Task inputs>
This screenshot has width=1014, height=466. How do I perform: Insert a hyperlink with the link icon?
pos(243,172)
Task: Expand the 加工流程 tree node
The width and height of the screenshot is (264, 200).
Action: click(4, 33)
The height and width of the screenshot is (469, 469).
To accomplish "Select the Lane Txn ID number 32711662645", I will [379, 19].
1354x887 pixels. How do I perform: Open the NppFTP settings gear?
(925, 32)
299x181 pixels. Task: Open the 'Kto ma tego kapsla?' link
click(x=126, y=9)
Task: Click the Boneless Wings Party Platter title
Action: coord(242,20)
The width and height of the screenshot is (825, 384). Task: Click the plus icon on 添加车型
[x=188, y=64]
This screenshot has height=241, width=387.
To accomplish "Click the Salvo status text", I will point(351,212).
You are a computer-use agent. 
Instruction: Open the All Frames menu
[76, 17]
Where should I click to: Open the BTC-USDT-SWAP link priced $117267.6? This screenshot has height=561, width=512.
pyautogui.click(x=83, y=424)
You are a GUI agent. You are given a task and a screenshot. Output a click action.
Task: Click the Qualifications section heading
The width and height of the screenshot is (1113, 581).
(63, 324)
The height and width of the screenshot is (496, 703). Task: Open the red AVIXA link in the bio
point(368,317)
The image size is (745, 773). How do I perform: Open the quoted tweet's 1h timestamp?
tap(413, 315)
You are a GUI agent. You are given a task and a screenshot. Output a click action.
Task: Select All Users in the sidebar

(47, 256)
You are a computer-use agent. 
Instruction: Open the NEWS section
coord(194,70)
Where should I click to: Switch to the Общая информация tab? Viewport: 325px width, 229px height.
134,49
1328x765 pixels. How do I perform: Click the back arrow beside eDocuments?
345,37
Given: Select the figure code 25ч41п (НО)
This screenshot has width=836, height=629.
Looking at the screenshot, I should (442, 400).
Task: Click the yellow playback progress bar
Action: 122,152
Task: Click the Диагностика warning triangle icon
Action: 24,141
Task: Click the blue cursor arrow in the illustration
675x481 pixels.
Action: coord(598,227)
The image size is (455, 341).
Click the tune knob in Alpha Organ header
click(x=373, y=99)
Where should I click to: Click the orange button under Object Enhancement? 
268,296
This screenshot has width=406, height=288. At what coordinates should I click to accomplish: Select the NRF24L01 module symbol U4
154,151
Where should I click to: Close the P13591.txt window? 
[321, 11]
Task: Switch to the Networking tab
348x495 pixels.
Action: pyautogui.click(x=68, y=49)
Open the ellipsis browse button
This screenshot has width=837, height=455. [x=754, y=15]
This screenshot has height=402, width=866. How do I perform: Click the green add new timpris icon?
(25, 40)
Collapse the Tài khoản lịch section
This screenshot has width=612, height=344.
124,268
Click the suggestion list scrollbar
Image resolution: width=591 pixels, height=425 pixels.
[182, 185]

Work request> Output each line of the listing in which the string "will" is found.

Written solution>
To accomplish "Select the Lane Txn ID number 32711662645", I will [379, 19].
To accomplish "Click the Salvo status text", I will point(351,212).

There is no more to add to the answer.